Ia memberi contoh, di sejumlah negara di Eropa dan Amerika Serikat, tidak ada kolom agama di dalam kartu tanda penduduk. Namun, semua warga negara tetap dikenai pajak agama sebesar 2,5 persen.
Indonesia adalah negara yang multietnis dengan kepercayaan yang berbeda-beda. Berdasarkan data dari Indonesian Conference on Religion and Peace (ICRP), ada 245 organisasi aliran kepercayaan di negeri ini. Salah satu contohnya adalah aliran Kepercayaan terhahap Tuhan Yang Maha Esa.

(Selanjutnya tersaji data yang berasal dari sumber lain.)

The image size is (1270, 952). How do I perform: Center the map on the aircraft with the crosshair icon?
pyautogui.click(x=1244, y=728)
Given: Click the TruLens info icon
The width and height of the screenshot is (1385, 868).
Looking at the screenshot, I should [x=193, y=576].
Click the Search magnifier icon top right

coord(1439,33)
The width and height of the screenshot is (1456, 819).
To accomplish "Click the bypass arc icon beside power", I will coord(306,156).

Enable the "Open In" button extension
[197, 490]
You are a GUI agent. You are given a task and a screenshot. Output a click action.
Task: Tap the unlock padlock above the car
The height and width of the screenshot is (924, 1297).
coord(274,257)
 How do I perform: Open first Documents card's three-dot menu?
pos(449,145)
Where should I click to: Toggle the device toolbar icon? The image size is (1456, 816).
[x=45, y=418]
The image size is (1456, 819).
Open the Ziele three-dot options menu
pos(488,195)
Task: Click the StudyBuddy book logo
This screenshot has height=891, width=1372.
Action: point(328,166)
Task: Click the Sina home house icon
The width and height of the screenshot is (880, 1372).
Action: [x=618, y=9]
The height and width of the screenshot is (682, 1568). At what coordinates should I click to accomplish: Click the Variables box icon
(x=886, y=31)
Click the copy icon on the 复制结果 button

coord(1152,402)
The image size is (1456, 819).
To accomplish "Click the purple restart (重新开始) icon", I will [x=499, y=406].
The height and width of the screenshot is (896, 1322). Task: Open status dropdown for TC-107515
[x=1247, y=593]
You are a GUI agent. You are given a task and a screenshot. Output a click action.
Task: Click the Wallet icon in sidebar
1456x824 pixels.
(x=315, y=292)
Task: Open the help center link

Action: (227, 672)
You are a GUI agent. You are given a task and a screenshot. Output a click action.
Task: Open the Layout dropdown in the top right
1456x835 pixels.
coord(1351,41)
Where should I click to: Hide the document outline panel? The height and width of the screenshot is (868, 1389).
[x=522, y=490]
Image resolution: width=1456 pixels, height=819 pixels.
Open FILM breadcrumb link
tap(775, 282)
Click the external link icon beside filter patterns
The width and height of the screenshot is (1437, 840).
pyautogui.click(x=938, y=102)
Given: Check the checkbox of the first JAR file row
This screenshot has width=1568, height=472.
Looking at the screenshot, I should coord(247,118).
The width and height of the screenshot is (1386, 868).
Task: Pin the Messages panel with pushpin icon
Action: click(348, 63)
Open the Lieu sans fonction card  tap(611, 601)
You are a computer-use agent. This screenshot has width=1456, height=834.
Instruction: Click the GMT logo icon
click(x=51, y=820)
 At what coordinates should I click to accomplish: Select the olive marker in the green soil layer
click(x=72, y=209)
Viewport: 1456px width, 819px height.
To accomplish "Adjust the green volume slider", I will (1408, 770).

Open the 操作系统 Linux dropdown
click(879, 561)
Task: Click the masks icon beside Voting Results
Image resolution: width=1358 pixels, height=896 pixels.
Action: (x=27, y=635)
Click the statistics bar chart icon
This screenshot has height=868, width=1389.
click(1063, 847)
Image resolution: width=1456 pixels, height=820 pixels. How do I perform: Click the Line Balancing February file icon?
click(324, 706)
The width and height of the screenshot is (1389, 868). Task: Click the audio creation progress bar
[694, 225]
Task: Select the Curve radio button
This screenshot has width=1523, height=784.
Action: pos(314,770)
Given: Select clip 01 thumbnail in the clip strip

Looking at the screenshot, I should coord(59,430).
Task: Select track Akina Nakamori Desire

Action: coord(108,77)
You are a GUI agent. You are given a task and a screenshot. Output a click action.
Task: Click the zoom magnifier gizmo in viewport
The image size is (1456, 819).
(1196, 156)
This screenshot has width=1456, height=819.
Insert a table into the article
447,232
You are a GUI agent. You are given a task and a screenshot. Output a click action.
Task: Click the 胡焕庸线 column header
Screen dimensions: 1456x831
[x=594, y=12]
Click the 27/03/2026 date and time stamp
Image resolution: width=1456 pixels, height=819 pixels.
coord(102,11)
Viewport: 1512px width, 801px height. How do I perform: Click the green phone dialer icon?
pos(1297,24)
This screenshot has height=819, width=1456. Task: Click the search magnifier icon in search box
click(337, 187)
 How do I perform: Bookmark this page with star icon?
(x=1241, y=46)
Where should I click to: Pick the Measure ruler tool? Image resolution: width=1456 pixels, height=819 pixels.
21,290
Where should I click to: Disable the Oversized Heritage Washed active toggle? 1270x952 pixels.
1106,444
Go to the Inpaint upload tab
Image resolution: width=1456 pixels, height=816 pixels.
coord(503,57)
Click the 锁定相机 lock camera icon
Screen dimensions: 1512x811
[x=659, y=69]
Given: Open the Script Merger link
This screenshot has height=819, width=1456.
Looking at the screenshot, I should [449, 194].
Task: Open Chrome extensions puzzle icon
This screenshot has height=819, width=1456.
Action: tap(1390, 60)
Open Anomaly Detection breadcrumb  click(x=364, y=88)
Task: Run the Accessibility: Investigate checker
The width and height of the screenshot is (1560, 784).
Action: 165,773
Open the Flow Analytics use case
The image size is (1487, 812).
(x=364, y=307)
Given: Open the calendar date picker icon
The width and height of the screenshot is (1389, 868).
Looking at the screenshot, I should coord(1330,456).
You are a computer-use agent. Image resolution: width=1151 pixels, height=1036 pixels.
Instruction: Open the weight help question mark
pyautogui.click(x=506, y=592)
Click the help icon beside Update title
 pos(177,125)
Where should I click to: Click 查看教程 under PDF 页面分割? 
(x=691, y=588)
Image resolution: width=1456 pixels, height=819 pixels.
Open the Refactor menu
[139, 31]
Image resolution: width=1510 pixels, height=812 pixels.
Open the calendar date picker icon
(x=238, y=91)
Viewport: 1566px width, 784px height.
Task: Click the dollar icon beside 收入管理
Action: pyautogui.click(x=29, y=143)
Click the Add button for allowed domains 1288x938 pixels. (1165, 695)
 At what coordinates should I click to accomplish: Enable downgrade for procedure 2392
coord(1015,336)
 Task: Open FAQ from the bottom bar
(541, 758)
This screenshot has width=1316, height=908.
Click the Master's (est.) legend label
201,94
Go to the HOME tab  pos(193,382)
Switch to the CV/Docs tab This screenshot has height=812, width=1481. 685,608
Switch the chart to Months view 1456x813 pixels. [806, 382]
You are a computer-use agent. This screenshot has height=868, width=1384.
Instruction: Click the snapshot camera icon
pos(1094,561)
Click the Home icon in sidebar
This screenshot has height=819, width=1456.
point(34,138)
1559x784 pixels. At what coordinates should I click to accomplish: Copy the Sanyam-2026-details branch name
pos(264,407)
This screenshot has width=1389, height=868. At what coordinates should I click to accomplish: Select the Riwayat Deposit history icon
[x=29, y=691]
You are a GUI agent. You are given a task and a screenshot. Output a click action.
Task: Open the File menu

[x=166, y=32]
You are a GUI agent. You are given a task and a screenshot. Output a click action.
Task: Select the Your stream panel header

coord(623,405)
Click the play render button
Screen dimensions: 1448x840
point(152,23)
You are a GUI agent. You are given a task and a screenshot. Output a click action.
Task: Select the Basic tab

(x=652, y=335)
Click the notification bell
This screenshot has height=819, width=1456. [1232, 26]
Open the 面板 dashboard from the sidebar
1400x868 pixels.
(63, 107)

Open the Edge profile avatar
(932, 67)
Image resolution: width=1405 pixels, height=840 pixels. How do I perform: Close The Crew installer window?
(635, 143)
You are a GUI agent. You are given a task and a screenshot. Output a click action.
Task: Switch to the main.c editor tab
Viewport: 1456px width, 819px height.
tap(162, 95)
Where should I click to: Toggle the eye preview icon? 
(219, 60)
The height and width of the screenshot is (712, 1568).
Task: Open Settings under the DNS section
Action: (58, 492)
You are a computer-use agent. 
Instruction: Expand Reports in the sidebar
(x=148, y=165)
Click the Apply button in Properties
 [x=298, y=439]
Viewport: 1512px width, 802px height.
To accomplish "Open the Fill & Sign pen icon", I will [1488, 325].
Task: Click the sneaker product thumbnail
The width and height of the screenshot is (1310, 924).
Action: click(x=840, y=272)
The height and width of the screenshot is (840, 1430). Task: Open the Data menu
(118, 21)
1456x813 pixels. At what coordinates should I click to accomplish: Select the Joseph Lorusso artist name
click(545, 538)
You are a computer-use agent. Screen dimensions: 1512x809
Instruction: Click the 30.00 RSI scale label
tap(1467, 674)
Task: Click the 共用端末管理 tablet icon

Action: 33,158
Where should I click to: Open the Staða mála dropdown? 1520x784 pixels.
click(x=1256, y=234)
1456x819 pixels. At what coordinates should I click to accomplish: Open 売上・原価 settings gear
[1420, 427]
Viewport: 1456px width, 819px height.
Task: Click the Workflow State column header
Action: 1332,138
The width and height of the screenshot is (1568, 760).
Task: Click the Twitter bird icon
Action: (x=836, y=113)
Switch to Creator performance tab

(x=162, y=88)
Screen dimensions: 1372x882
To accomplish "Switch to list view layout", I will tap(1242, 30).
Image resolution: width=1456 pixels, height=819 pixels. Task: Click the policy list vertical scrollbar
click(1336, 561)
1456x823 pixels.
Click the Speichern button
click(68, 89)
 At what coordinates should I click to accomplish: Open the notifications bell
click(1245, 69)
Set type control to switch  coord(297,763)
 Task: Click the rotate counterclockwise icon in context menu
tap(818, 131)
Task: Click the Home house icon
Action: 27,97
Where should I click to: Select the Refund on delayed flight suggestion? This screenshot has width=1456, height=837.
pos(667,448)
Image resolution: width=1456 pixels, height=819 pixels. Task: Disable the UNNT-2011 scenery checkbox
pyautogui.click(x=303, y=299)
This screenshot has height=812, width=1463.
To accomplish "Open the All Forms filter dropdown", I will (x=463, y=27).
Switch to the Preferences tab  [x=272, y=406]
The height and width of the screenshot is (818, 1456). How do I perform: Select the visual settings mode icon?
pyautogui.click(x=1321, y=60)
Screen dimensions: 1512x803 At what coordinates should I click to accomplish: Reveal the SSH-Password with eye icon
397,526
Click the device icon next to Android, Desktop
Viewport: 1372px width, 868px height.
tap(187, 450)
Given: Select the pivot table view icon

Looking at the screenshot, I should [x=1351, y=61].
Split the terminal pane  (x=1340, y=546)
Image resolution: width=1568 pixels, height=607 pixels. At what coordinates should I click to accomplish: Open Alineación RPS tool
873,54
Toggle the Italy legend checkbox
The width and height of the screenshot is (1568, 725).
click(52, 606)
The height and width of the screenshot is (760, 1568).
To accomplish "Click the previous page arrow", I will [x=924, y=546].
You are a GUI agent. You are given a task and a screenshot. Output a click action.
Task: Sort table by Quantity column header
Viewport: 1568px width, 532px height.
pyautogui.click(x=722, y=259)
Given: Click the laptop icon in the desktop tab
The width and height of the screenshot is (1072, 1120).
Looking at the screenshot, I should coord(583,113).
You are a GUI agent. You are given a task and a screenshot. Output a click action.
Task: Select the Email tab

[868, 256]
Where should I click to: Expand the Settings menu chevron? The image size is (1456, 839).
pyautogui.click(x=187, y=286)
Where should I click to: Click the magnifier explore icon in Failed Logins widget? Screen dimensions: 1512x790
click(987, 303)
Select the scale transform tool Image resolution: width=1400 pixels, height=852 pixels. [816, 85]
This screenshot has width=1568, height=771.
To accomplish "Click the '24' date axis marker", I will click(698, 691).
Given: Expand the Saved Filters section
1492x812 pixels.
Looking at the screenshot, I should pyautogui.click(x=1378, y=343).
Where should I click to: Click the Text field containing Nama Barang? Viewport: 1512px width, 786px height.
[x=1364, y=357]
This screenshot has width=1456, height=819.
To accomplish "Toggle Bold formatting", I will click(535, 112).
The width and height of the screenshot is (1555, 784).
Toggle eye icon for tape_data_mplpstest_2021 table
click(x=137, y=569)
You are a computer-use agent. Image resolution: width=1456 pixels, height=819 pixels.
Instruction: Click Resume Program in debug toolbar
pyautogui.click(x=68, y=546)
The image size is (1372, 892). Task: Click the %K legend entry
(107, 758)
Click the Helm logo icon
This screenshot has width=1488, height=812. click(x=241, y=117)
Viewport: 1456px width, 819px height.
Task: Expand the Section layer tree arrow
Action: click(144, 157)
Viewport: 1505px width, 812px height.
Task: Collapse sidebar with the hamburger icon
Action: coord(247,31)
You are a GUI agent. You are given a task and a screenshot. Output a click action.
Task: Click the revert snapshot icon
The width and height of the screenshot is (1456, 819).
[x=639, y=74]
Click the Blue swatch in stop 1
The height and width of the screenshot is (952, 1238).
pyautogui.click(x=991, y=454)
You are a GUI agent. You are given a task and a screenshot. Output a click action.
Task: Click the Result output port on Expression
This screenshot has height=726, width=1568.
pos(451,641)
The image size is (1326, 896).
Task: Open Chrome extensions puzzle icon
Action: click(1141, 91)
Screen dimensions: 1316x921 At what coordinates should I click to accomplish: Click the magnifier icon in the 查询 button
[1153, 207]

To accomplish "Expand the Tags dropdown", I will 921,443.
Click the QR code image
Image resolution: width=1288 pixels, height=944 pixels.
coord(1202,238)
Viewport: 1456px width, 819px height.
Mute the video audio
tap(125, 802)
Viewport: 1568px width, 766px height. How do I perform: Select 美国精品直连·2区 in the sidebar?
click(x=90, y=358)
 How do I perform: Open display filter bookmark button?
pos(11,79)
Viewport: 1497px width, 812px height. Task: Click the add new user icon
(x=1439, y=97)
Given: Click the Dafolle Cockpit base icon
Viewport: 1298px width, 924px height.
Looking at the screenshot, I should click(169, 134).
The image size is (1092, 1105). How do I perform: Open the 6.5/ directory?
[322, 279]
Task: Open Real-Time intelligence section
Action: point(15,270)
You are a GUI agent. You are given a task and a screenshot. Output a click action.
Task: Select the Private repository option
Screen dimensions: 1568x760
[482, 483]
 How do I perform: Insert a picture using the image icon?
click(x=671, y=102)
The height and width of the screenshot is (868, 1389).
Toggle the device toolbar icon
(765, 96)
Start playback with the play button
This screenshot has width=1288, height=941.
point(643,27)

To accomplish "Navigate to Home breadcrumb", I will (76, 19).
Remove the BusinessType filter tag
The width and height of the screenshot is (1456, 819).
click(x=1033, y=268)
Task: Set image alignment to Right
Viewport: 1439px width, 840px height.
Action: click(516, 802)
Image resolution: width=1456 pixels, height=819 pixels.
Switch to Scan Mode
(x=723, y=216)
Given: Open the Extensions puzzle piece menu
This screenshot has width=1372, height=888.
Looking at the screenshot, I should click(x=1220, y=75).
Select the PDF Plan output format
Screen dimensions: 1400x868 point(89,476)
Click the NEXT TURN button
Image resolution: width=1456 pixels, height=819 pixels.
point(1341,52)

Data ICRP tahun 2005 menyebut, ada 400.000 orang yang menjadi penganut aliran tersebut.
Selama ini mereka mengosongkan kolom agama di KTP karena pemerintah hanya mengizinkan menulis salah satu dari enam agama yang diakui negara. Enam agama itu adalah Islam, Kristen Protestan, Hindu, Budha, Katolik, dan Konghucu. (jaz/onk)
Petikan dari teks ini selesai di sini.